There are two situations when you are dealing with #N/A:
- You don’t want to have the #N/A error.
- You don’t want to show it to the user.
This tutorial will help you to deal with these situations.
#N/A Error – What Does it Mean?
As its name says, “Not Available”. In Excel, when you are looking for a value by using lookup functions and that value is not in the list or the range, your formula will likely return the result as an #N/A error.
When You Get the #N/A?
In the above example, we have used the VLOOKUP to look up the value 7 in column A. But as you can see, “7” is not in the range, and the formula returns #N/A in the result.
In the same way, when you use the MATCH function and try to get a match for “7”, the formula returns #N/A in the result.
Apart from this, if you use another of the LOOKUP formula, like, HLOOKUP, LOOKUP, and INDEX + MATCH, you will also get the same error.

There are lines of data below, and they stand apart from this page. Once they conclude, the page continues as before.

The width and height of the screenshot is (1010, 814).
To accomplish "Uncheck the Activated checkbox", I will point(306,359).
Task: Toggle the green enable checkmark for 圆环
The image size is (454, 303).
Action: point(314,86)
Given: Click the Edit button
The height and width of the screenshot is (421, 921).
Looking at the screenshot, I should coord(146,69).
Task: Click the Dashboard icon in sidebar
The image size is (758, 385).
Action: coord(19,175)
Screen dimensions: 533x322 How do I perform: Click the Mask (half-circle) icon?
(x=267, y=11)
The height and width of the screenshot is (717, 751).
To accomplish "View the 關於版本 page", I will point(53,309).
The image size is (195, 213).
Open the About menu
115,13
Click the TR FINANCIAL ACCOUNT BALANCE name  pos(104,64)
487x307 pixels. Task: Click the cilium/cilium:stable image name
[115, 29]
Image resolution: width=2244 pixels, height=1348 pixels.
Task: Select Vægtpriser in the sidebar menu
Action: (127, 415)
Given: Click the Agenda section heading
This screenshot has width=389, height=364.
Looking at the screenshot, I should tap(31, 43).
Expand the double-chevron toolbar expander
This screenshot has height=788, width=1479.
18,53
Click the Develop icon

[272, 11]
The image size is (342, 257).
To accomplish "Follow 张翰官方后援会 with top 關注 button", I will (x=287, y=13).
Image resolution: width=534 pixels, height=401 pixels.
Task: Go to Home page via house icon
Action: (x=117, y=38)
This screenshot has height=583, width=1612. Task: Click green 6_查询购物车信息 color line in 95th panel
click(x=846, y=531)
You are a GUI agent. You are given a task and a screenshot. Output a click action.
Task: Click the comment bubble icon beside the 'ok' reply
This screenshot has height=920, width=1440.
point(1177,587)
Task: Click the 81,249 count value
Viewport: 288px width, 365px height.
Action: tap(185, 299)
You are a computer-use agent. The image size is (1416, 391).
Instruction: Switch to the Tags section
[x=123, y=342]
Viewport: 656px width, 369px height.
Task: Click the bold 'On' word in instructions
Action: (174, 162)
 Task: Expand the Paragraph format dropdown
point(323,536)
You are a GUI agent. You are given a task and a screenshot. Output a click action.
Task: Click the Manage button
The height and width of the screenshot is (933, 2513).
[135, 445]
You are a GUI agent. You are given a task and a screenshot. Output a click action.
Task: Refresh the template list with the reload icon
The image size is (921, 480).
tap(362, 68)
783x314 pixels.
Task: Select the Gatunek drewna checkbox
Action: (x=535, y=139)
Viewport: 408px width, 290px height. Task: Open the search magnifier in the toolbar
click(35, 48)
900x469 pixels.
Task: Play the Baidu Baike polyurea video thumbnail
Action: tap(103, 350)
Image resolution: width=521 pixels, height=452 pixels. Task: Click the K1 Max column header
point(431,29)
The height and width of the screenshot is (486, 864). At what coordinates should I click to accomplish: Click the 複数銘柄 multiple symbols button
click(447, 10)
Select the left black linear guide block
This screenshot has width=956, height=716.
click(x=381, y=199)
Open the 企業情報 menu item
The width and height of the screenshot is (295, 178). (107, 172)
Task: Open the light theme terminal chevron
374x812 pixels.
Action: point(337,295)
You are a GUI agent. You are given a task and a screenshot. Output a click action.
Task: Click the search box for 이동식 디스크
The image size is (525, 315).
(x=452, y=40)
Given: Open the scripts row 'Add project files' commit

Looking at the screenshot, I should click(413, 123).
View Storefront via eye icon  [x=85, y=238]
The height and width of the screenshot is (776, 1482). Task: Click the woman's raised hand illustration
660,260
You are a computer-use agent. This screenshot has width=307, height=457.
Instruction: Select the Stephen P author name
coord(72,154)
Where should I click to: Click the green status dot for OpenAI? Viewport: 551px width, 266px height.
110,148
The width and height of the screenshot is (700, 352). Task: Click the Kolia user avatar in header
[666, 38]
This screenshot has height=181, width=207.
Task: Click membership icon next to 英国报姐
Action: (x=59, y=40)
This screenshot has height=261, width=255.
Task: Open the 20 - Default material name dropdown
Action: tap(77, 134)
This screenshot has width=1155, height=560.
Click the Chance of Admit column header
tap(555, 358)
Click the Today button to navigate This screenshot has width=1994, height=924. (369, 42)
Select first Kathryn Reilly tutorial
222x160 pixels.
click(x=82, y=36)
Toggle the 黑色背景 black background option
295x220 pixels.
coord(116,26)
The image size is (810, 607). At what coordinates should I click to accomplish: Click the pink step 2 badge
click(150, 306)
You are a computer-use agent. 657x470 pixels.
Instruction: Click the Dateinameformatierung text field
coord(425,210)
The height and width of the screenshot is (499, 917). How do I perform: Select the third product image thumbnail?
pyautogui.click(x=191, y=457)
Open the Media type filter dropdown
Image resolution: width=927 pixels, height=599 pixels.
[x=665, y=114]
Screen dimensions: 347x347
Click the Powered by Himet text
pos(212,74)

With the XLOOKUP, you have an inbuild argument that allows you to define the values to get if the value you are looking for is not in the lookup range.
How to Deal with #N/A?
There are two specific functions that you can use.
IFNA: Only for #N/A Error
In the below example, we have used the MATCH by wrapping it with the IFNA. In the IFNA, the first argument used the MATCH function and a value to return if MATCH returns the #N/A.
IFERROR: For all Errors
In the below example also, we have used the IFERROR with VLOOKUP. We have wrapped VLOOKUP with IFERROR and specified the value to return if there’s an error in the result.
Other Points to Remember
- It’s better to verify the value you are looking for with any lookup function. If you have misspelled value, but the correct value is there, it will be hard for you to know this.
- Sometimes, you can get the #N/A error when the values you are looking for are in a different format than the same ones you have in the lookup range. For example, if you are looking for a number but that number is saved as a text in the lookup range, you will still get the #N/A error.
- Having extra spaces in the lookup value or the values in the lookup table can also result in a #N/A error.